The provision of powerful computing performance is a key requisite for the implementation of complex systems and applications in science and technology. Today, high-performance computers generally take the shape of parallel computers. In such systems, a complex task is not processed by one single computer, but by several computers simultaneously. These share the workload in a similar way to an assembly line or a large company with different business areas. The parallel computing performance can be produced both by a single computer, comprised of several processors, and by several computers, that are distributed at differents sites and communicating with each other.

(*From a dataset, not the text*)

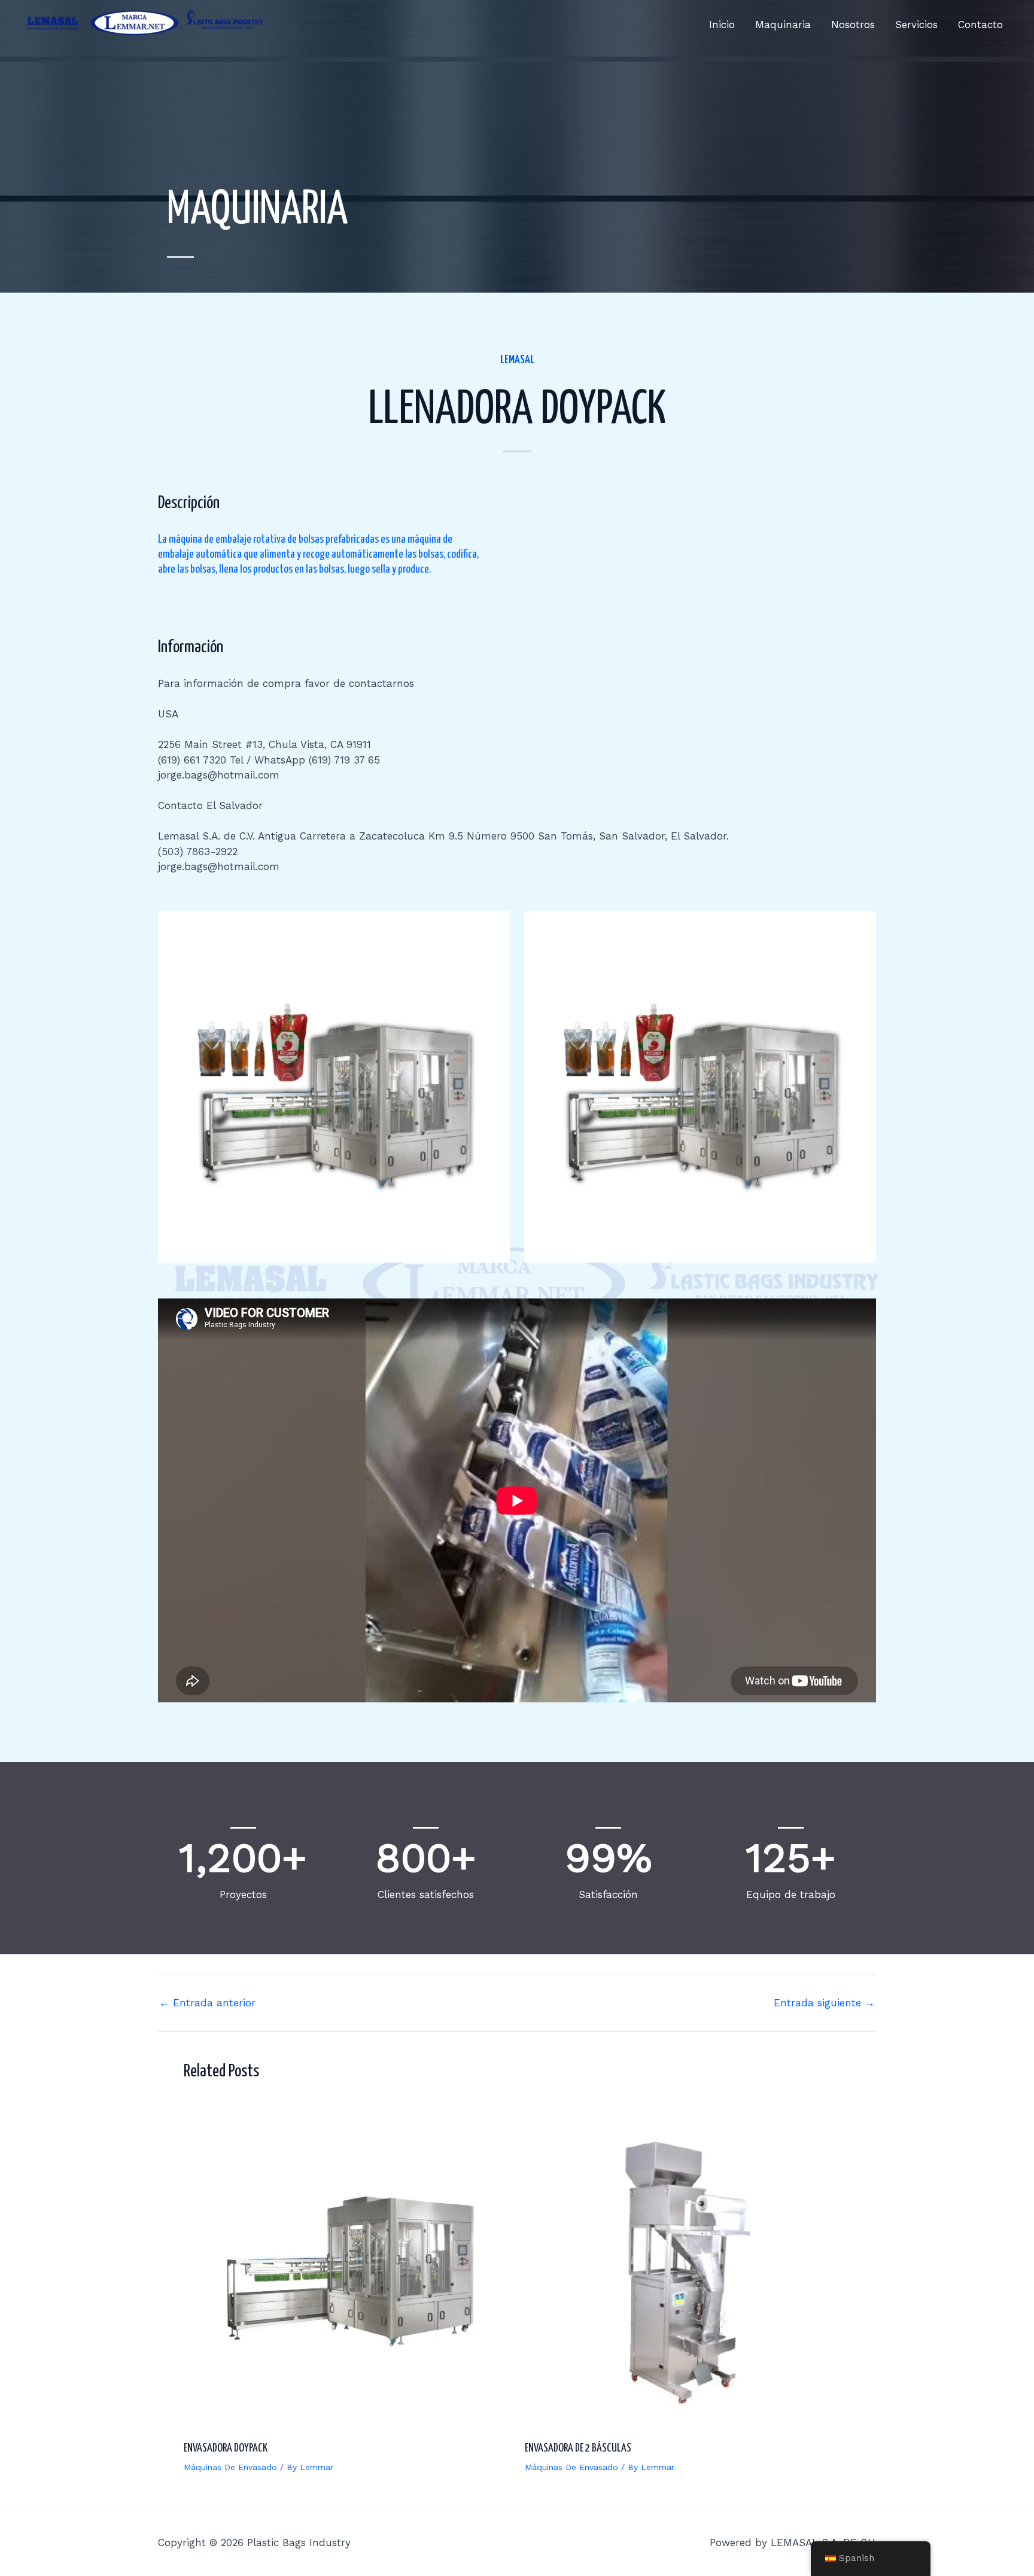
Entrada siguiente (824, 2003)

The analysis and design of efficient parallel and distributed computer architectures, the development of powerful methods of implementing applications on those systems, and implementing prototypes of those applications are essentially the areas covered by the "Parallel Computing" research area.
One major field of applications is that of computer simulation by parallel computers. Expensive and time-consuming test series, or dangerous experiments, can increasingly be replaced by computer simulations. The visualisation of 3-dimensional objects in real-time is of enormous relevance both to computer simulation and to a wide range of other applications. The necessary computing power can only be provided by means of scalable parallel computers. Such great computing power is also needed for solving decision-making problems in a wide variety of planning issues such as how valuable resources can be saved or systems used more efficiently in traffic regulation. The methods, we develop, are especially tested in the field of parallel chess programming. The Paderborn chess program P.ConNers was the first chess program in the world to win an official Grandmaster chess tournament (July 2000). Applications using parallel and distributed computing are also found in the field of networked multimedia systems, where memory and computing performance is made available "on demand".

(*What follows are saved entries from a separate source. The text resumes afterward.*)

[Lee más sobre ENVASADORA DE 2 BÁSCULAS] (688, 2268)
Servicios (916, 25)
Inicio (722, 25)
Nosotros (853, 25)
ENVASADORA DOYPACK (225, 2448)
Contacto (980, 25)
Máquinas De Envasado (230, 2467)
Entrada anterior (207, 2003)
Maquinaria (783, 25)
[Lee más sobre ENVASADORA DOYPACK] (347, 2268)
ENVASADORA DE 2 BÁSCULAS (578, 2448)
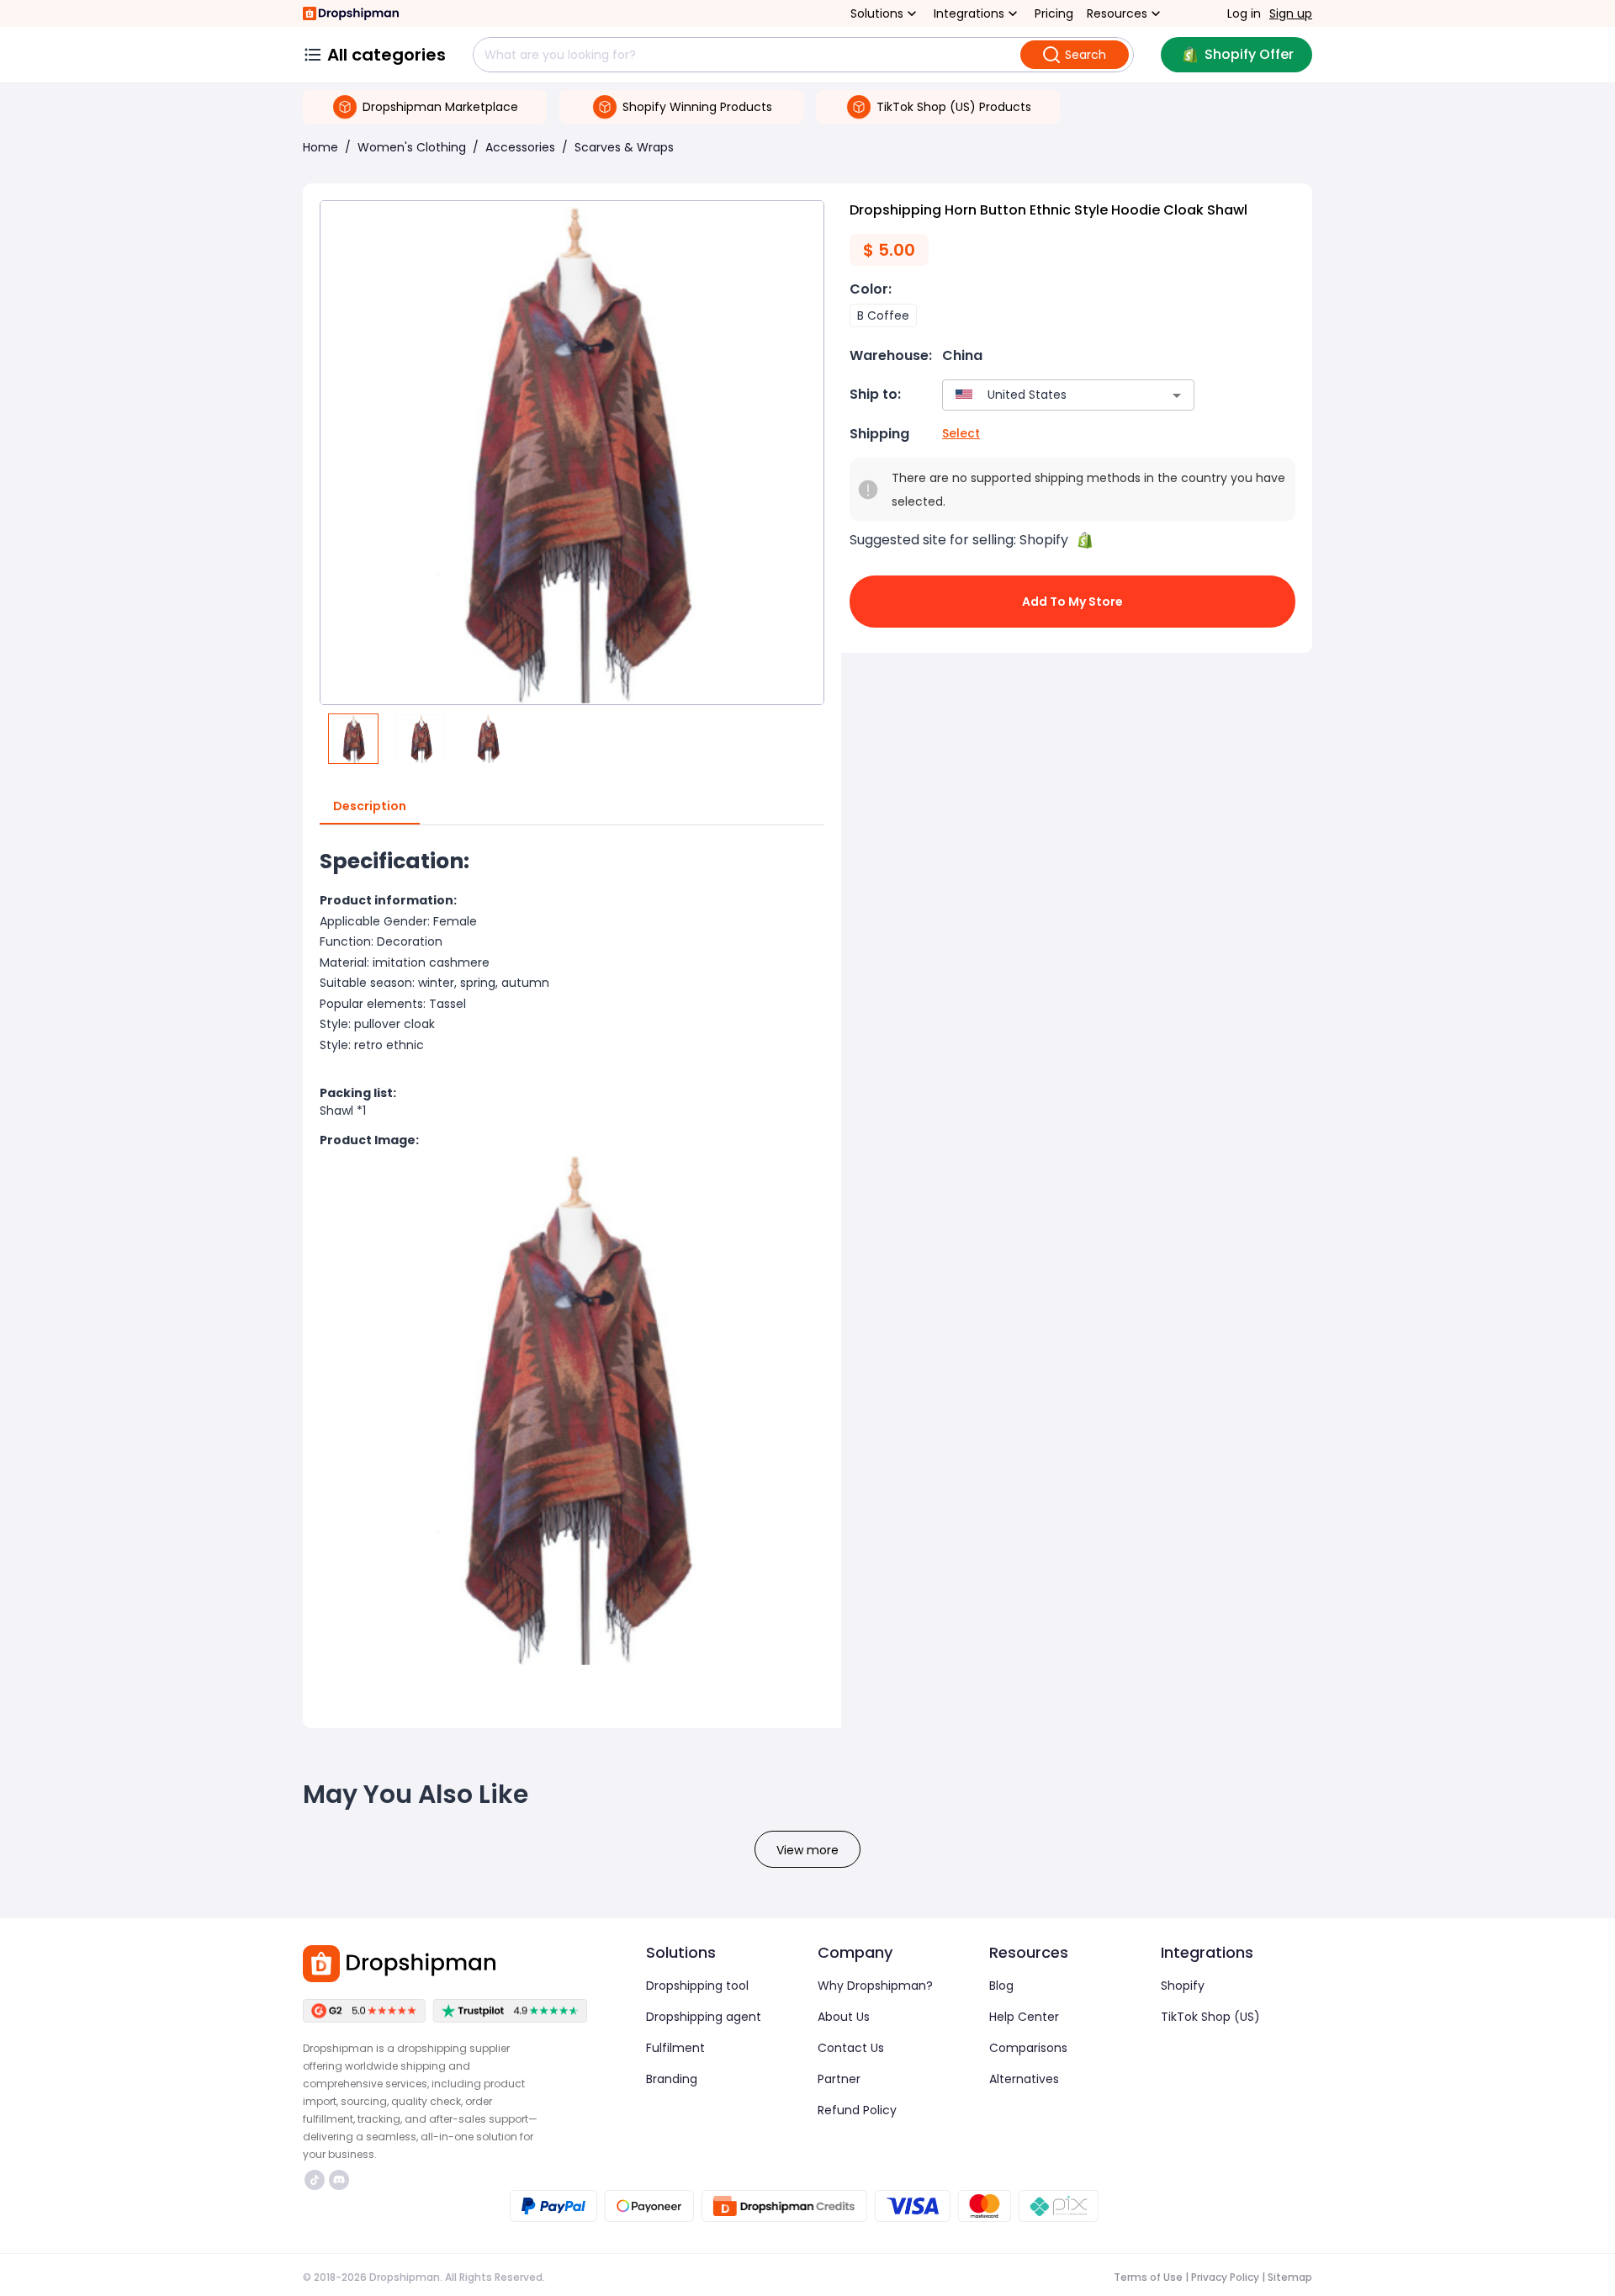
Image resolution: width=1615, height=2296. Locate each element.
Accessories (520, 147)
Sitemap (1290, 2277)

Against this background; our main research areas are:
- The theoretical fundamentals of parallel computing;
- the architecture and operation of parallel and distributed computing systems;
- the use of parallel computing to solve complex problems in science and technology.
With our teaching programs we aim to provide the students with sound know how, that is close to research, in the field of Parallel Computing, with comprised skills for practical use and with experiences in real projects.